Narlikar's main contribution was in modifying Einstein's general relativity equations in a manner consistent with the creation of new matter in the universe.
However, despite the elegant mathematics that Narlikar had produced, the steady-state theory slowly lost out, with the emergence of new observations that fit the Big Bang model better. One of the most prominent discoveries in this regard was the cosmic microwave background (CMB) radiation in 1965.

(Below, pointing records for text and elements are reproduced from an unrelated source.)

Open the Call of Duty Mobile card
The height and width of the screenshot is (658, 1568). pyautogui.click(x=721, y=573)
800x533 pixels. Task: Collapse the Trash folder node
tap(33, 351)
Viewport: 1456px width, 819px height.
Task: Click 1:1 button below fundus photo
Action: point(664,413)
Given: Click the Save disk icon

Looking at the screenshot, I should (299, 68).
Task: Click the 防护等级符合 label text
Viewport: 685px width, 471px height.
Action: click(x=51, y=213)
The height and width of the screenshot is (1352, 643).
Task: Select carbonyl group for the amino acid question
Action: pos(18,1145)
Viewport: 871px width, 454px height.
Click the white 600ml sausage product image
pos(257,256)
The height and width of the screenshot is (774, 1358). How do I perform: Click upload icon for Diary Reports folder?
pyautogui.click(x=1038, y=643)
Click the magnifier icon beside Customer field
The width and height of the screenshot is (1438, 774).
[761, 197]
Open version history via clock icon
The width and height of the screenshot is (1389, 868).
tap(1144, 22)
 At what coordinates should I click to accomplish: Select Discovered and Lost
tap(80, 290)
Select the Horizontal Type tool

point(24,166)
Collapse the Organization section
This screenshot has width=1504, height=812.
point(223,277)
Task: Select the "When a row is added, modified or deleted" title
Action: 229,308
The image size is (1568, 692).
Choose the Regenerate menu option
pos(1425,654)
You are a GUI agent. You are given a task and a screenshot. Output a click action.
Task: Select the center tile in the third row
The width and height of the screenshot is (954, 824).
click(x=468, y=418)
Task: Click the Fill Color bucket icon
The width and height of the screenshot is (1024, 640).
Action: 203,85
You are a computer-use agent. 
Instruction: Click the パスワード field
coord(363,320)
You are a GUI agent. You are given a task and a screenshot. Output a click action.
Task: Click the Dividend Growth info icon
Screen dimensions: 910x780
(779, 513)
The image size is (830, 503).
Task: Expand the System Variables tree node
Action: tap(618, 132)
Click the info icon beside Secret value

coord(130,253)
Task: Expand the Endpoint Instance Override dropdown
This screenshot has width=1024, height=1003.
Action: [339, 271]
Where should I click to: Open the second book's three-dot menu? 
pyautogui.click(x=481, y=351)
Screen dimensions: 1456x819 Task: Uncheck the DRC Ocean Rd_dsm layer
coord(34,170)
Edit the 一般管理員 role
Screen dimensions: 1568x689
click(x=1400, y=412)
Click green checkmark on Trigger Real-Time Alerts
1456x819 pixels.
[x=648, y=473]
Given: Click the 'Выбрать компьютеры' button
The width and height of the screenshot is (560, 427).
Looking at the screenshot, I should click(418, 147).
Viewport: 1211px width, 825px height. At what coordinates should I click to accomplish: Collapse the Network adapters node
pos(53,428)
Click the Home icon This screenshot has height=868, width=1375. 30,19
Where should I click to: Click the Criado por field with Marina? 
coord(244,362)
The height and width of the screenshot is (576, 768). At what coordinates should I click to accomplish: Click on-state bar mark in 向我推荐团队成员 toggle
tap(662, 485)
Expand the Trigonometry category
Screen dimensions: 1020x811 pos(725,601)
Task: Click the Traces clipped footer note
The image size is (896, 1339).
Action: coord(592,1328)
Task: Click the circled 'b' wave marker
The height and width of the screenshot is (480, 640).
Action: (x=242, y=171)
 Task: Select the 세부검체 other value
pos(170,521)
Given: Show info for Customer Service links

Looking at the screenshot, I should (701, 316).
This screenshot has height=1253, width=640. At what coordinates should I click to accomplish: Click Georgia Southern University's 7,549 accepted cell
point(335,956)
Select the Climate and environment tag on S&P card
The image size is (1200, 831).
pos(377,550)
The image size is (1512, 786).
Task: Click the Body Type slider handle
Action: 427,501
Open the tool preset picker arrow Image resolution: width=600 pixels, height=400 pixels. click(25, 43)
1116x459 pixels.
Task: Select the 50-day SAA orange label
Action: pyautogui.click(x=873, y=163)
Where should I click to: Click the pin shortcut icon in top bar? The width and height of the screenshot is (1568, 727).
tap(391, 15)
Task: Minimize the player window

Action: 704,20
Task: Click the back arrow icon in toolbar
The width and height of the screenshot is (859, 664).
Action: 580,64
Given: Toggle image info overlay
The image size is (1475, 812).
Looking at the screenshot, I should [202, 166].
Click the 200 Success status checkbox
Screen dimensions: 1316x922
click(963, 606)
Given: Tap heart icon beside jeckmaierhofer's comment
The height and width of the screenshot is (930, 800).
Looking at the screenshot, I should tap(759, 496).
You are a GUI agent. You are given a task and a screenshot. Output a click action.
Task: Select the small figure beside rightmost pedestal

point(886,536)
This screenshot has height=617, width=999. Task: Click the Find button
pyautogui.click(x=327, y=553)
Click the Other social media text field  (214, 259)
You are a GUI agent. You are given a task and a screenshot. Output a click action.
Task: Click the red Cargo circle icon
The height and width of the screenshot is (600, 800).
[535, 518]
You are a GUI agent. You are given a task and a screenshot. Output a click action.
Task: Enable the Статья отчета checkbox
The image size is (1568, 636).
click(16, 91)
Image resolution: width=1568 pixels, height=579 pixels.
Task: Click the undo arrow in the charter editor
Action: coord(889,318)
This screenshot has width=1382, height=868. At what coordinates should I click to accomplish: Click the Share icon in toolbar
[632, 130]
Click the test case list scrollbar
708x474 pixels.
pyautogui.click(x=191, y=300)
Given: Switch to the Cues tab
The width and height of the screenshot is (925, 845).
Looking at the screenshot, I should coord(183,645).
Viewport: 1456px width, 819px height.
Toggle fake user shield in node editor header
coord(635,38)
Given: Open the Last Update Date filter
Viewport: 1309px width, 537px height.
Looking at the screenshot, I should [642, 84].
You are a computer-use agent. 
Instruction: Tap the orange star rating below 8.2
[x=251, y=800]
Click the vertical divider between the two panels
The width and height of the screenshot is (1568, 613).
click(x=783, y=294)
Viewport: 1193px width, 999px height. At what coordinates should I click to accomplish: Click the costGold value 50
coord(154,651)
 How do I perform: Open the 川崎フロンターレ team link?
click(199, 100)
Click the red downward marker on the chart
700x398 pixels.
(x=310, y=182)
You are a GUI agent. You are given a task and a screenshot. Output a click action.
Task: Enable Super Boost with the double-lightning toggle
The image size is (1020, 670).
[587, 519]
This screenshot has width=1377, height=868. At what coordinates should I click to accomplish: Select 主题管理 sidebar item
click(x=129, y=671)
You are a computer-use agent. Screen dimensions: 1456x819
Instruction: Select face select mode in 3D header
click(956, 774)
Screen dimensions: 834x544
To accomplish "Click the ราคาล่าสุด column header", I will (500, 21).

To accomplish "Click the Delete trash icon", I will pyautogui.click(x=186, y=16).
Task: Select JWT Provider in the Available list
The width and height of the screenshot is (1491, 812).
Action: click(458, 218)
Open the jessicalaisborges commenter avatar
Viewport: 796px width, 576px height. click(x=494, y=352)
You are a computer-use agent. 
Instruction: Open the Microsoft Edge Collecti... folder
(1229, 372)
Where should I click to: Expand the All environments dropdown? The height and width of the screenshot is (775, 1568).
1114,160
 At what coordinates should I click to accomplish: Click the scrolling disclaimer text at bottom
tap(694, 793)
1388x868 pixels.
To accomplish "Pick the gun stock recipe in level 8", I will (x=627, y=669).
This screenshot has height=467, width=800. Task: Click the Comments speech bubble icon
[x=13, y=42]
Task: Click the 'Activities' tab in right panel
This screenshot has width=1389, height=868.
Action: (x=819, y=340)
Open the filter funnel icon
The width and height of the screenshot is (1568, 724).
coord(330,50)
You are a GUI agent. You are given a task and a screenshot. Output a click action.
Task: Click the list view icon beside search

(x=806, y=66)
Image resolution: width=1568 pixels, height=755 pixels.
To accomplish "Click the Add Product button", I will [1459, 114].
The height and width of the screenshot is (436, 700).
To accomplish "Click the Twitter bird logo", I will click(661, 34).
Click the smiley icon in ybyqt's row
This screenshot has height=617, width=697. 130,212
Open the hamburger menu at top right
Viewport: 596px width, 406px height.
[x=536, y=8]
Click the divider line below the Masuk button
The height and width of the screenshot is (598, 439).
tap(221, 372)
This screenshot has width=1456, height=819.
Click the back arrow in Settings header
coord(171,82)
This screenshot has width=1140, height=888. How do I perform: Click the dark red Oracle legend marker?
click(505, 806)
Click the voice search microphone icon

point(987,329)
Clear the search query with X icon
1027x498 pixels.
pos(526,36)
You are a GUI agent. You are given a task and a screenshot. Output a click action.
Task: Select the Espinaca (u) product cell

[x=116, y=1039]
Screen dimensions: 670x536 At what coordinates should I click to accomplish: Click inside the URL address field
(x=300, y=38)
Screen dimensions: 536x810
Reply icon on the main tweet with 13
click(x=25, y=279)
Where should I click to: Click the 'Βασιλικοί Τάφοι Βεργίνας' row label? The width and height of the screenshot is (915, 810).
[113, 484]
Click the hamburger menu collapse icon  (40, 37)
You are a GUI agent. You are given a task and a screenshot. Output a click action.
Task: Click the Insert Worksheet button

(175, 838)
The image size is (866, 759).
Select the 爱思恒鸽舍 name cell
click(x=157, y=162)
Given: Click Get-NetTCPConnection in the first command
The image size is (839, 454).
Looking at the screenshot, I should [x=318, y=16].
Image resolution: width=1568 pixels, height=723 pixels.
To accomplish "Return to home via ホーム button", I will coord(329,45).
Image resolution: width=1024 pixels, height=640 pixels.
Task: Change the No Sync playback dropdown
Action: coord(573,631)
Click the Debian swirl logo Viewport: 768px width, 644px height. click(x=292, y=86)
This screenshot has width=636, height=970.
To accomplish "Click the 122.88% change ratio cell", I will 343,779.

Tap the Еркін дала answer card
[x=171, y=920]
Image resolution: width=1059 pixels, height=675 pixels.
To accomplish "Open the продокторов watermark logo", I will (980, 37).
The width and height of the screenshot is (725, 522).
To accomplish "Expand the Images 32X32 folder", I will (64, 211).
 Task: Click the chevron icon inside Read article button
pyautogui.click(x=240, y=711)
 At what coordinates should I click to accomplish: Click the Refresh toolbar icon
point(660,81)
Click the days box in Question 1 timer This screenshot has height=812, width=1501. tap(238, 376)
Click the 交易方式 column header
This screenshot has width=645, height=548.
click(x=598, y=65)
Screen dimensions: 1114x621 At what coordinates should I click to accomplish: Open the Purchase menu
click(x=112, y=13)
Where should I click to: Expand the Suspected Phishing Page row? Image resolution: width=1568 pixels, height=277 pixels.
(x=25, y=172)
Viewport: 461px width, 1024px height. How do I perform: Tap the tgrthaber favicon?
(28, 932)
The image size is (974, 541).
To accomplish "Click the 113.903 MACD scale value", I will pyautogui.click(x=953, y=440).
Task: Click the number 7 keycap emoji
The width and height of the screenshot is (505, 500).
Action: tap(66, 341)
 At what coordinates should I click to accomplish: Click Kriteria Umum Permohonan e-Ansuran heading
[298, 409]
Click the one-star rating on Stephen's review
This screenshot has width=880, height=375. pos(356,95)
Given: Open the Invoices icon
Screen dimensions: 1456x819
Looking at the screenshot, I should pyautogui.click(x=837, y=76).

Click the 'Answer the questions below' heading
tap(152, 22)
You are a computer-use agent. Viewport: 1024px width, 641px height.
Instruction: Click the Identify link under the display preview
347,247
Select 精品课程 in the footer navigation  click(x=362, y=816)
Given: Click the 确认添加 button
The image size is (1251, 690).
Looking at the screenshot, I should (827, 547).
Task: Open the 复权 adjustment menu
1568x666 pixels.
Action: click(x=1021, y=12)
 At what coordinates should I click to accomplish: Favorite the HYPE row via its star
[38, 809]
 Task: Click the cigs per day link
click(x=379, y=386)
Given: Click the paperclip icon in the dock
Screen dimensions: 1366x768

Discovered accidentally, CMB refers to the microwave radiation that fills the universe and is considered to be remnants of the Big Bang event. The Big Bang, which says that the universe originated at a particular moment about 13.8 billion years ago, predicts the existence of this kind of background radiation. It also predicts that this radiation would have a uniform temperature everywhere. The accidentally discovered CMB has properties that are aligned with the predictions.
Some other observations made later, including evidence to show that galaxies evolve, and that distant galaxies are younger and more chaotic, and also some of the work of Stephen Hawking and Roger Penrose on singularities, piled more evidence in support of the Big Bang, and challenged the steady state theory.
Narlikar and Hoyle tried to address some of these challenges, but by the 1980s, Big Bang had emerged as the dominant explanation for the origin of the universe.
Narlikar, while acknowledging the growing evidence in favour of Big Bang, maintained that the evidence was still not unambiguous, and based on several unproven assumptions that were open for challenge. He considered himself amongst the minority that believed that sufficient evidence existed to re-examine the situation.